___ Passage shown

The JD sign might be significantly associated with inferior clinical outcomes and higher SBC recurrence following BMS for cystic OLT. For those patients with the maximal vertical diameter of the cyst >5.4 mm and with JD signs, BMS may not be an appropriate option.

Keywords

ankle arthroscopy osteochondral lesion of the talus bone marrow stimulation cystic lesion magnetic resonance imaging

Osteochondral lesions of the talus (OLTs) occur in up to 65% of ankle sprains or fractures, and its treatment remains a difficult enigma due to its histologic structure and susceptibility to injury from shear forces.¹² Bone marrow stimulation (BMS) is the most commonly performed surgery for OLTs <100 to 150 mm². However, 10% to 35% of patients with OLT still experience pain and have limited improvement after BMS.¹⁸ To address this issue, a better understanding of prognostic factors is imperative.

______
___ Available data

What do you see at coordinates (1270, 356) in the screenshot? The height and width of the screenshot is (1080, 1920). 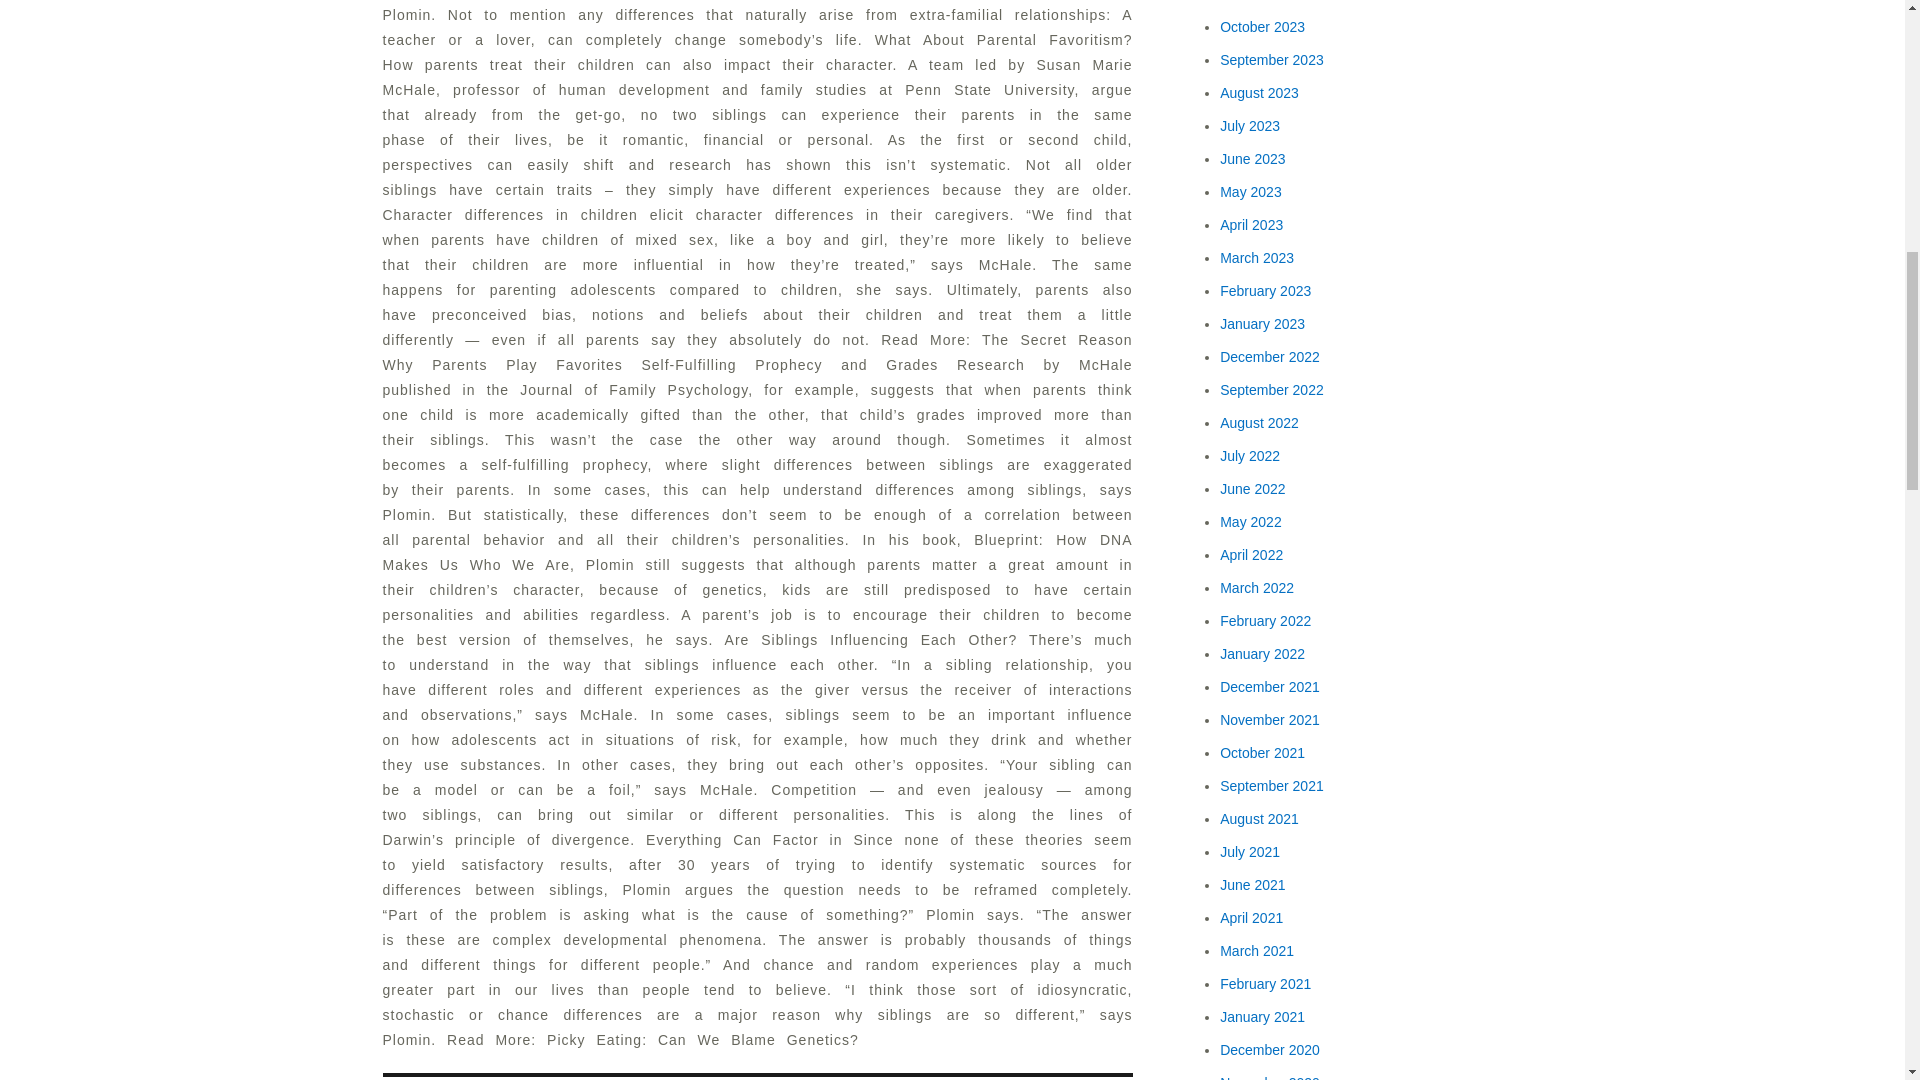 I see `December 2022` at bounding box center [1270, 356]. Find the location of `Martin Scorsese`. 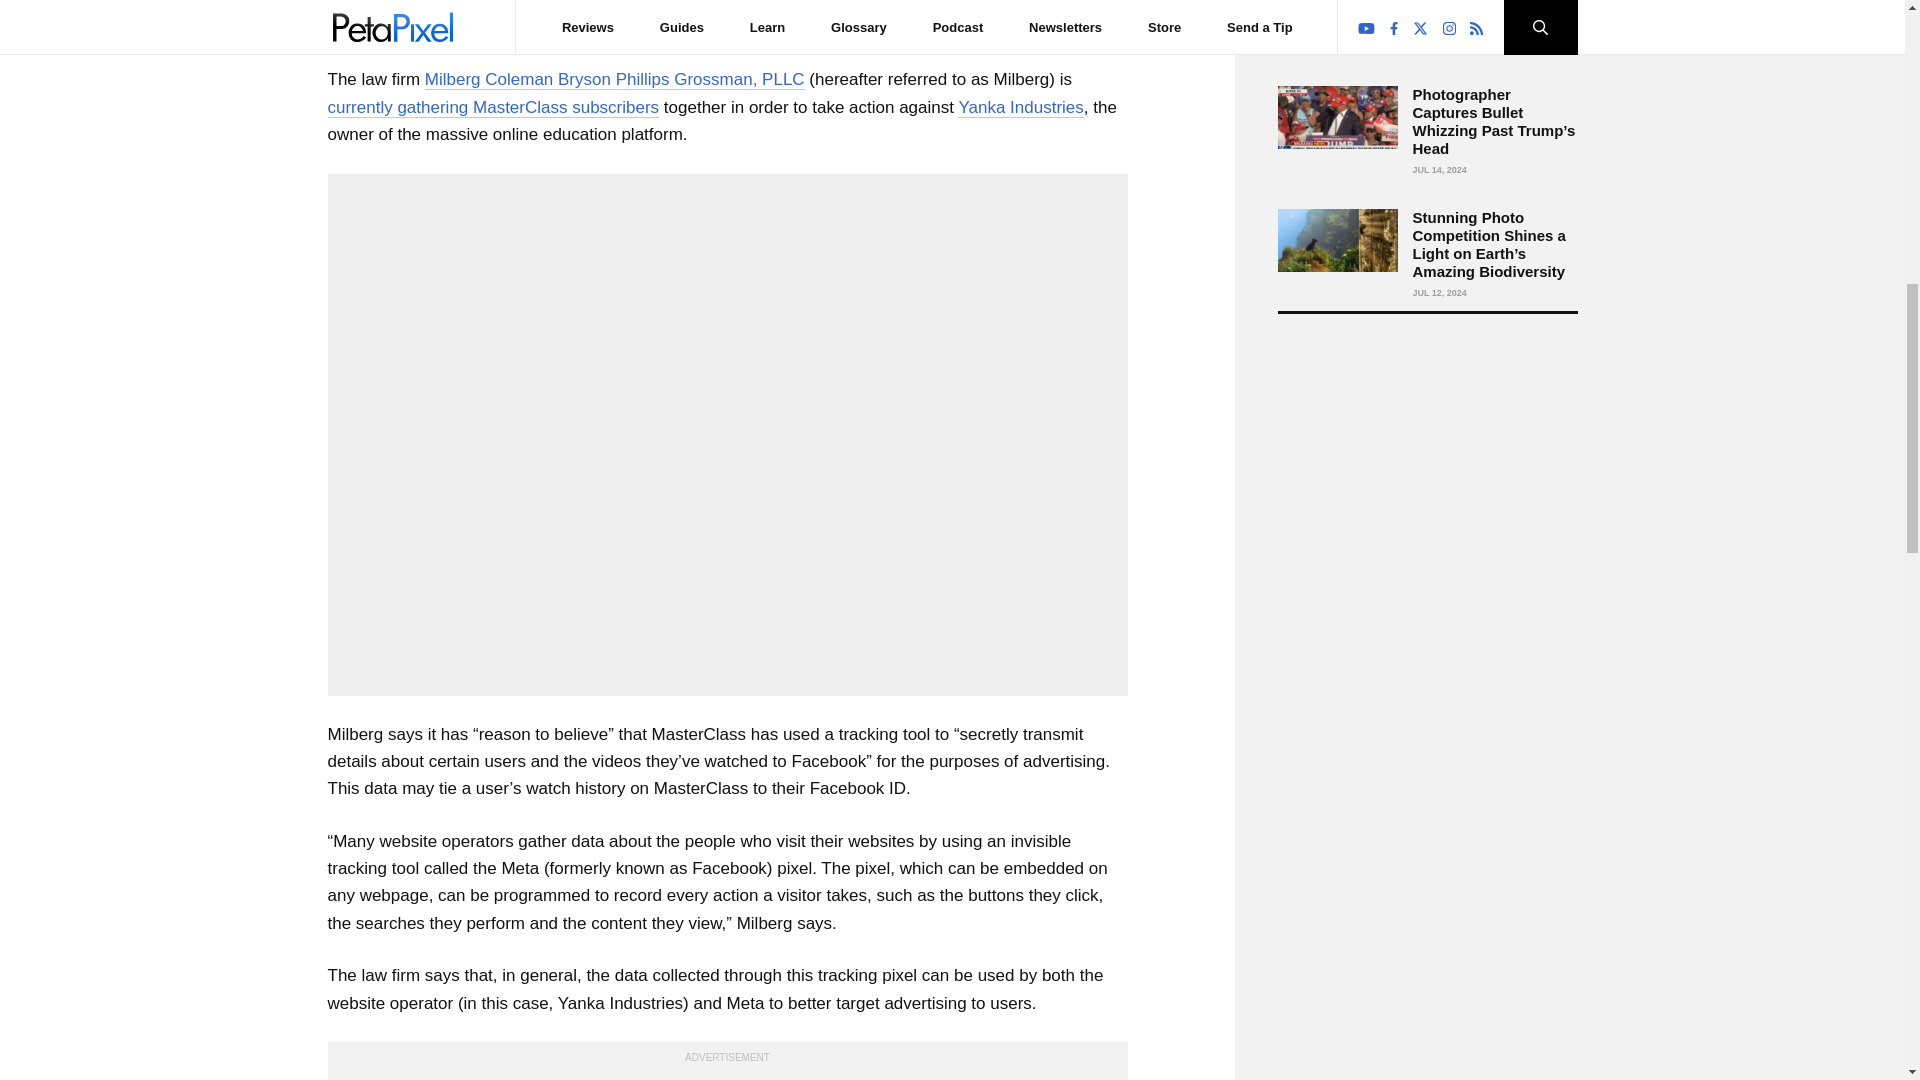

Martin Scorsese is located at coordinates (632, 28).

______

_Exercise requirements_.
Rewrite the paragraph of the talus lesion passage that begins "Osteochondral lesions of the talus (OLTs) occur" as a shorter bulleted list, keeping its main facts. The lines that come after the passage are separate material and have no connection to it.

_Output for this task_.
- Osteochondral lesions of the talus (OLTs) occur in up to 65% of ankle sprains or fractures.
- They are hard to treat because of their histologic structure and their susceptibility to injury from shear forces.
- Bone marrow stimulation (BMS) is the most common surgery for OLTs smaller than 100 to 150 mm².
- After BMS, 10% to 35% of patients still have pain and limited improvement.
- A better understanding of prognostic factors is therefore needed.